__To be done__.
Format the data below as a JSON list of strings, with one string for each line and blank lines left out. Leave the pictures out of the list.

__Listed records__.

++++++++++

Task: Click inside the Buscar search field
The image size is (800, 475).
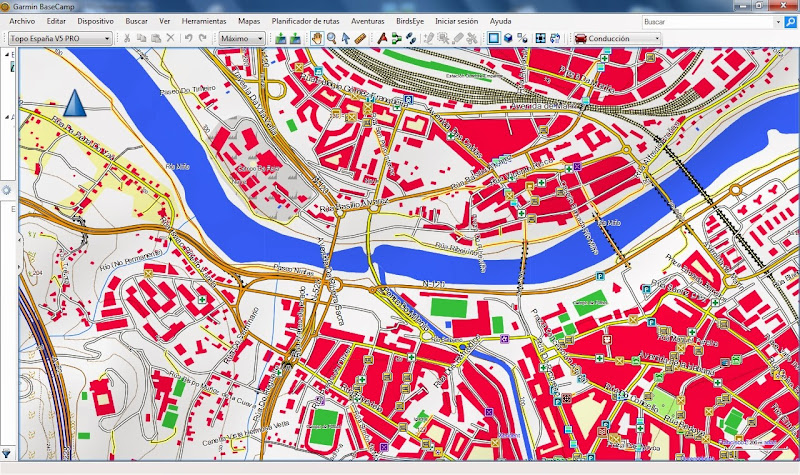Action: click(x=708, y=22)
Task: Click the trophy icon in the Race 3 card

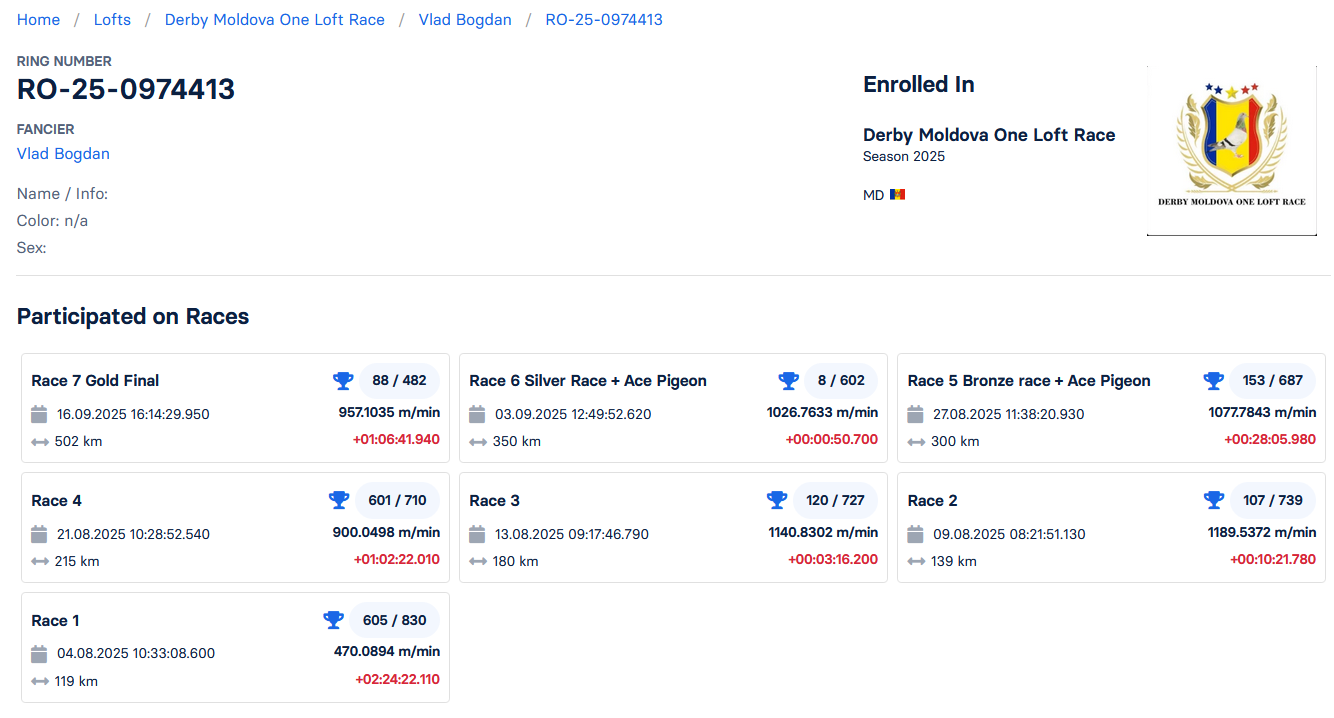Action: (777, 500)
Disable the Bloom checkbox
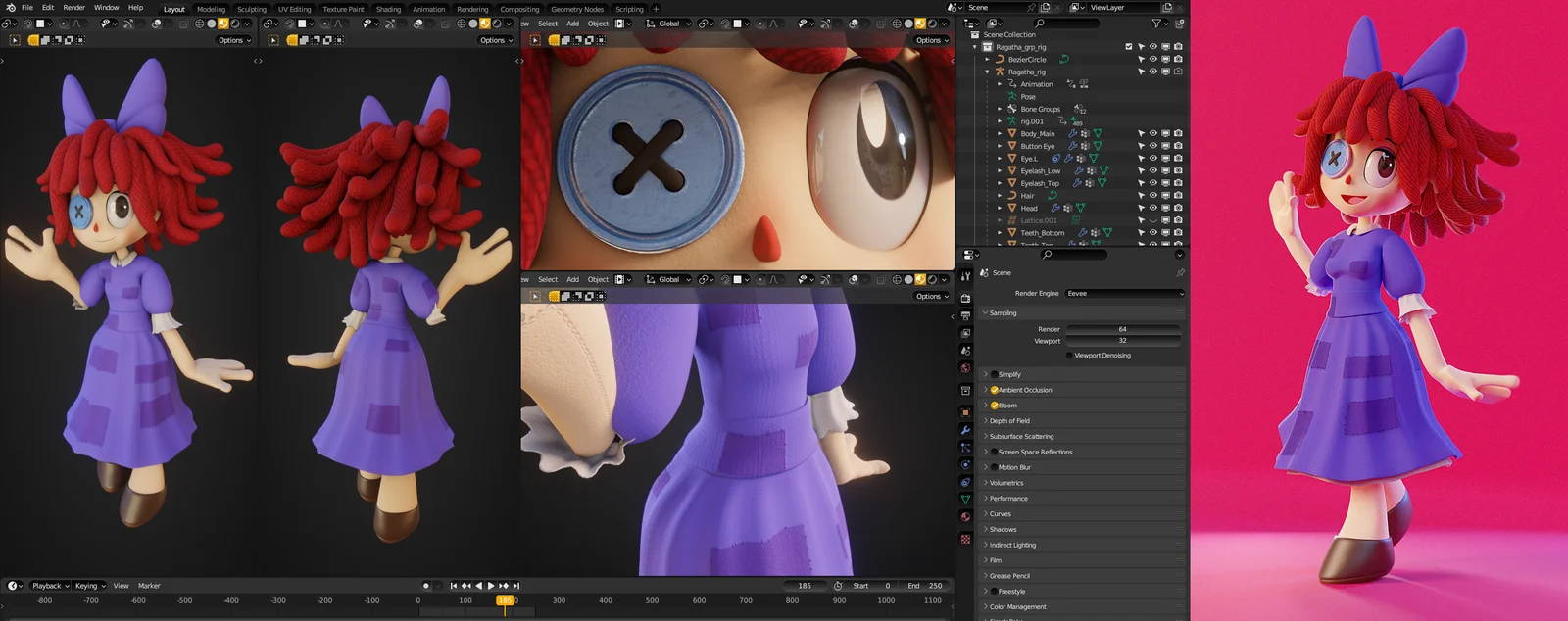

++++++++++

__Complete output__.
[
  "Task: Click inside the Buscar search field",
  "The image size is (800, 475).",
  "Action: click(x=708, y=22)",
  "Task: Click the trophy icon in the Race 3 card",
  "Action: (777, 500)",
  "Disable the Bloom checkbox"
]